*** Data extract ***

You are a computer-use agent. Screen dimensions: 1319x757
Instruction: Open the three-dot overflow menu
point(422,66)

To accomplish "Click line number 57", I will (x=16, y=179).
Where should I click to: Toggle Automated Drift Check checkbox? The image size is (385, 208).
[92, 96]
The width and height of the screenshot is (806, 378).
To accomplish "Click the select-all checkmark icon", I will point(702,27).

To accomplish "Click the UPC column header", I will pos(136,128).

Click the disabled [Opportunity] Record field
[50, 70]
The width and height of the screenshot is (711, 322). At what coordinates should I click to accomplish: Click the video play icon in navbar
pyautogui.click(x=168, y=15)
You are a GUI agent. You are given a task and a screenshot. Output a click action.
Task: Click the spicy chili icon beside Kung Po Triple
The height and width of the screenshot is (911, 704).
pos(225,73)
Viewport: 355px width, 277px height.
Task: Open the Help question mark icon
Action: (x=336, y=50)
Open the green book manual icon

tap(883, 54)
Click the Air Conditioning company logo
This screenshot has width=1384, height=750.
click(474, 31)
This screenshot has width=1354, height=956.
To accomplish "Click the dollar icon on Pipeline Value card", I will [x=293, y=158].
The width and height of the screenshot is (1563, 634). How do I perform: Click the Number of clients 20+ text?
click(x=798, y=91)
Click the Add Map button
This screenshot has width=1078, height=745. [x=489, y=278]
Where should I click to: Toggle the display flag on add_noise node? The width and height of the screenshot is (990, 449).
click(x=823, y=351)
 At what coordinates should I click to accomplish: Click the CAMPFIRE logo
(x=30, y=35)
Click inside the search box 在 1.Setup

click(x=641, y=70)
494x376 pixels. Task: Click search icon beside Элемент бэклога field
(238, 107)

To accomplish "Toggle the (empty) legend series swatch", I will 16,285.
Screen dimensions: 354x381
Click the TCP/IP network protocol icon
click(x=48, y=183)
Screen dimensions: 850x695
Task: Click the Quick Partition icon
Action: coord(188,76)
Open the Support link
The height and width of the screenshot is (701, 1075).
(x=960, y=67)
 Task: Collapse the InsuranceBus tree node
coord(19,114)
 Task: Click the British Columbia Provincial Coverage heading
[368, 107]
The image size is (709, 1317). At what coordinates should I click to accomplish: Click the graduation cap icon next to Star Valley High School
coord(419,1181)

*** End of Data extract ***

**What is needed:**
Print all of the entries exactly, leaving nothing out.

**Response to this task:**
You are a computer-use agent. Screen dimensions: 1319x757
Instruction: Open the three-dot overflow menu
point(422,66)

To accomplish "Click line number 57", I will (x=16, y=179).
Where should I click to: Toggle Automated Drift Check checkbox? The image size is (385, 208).
[92, 96]
The width and height of the screenshot is (806, 378).
To accomplish "Click the select-all checkmark icon", I will point(702,27).

To accomplish "Click the UPC column header", I will pos(136,128).

Click the disabled [Opportunity] Record field
[50, 70]
The width and height of the screenshot is (711, 322). At what coordinates should I click to accomplish: Click the video play icon in navbar
pyautogui.click(x=168, y=15)
You are a GUI agent. You are given a task and a screenshot. Output a click action.
Task: Click the spicy chili icon beside Kung Po Triple
The height and width of the screenshot is (911, 704).
pos(225,73)
Viewport: 355px width, 277px height.
Task: Open the Help question mark icon
Action: (x=336, y=50)
Open the green book manual icon

tap(883, 54)
Click the Air Conditioning company logo
This screenshot has width=1384, height=750.
click(474, 31)
This screenshot has width=1354, height=956.
To accomplish "Click the dollar icon on Pipeline Value card", I will [x=293, y=158].
The width and height of the screenshot is (1563, 634). How do I perform: Click the Number of clients 20+ text?
click(x=798, y=91)
Click the Add Map button
This screenshot has width=1078, height=745. [x=489, y=278]
Where should I click to: Toggle the display flag on add_noise node? The width and height of the screenshot is (990, 449).
click(x=823, y=351)
 At what coordinates should I click to accomplish: Click the CAMPFIRE logo
(x=30, y=35)
Click inside the search box 在 1.Setup

click(x=641, y=70)
494x376 pixels. Task: Click search icon beside Элемент бэклога field
(238, 107)

To accomplish "Toggle the (empty) legend series swatch", I will 16,285.
Screen dimensions: 354x381
Click the TCP/IP network protocol icon
click(x=48, y=183)
Screen dimensions: 850x695
Task: Click the Quick Partition icon
Action: coord(188,76)
Open the Support link
The height and width of the screenshot is (701, 1075).
(x=960, y=67)
 Task: Collapse the InsuranceBus tree node
coord(19,114)
 Task: Click the British Columbia Provincial Coverage heading
[368, 107]
The image size is (709, 1317). At what coordinates should I click to accomplish: Click the graduation cap icon next to Star Valley High School
coord(419,1181)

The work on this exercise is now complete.